◆ DIRECTIONS FOR THIS TASK: Please print all of the records that follow with nothing altered.

[Records from a collection]
* * *
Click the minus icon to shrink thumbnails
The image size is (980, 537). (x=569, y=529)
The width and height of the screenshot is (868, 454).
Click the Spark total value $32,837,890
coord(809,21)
* * *
◆ RESPONSE TO THE TASK:
Click the minus icon to shrink thumbnails
The image size is (980, 537). (x=569, y=529)
The width and height of the screenshot is (868, 454).
Click the Spark total value $32,837,890
coord(809,21)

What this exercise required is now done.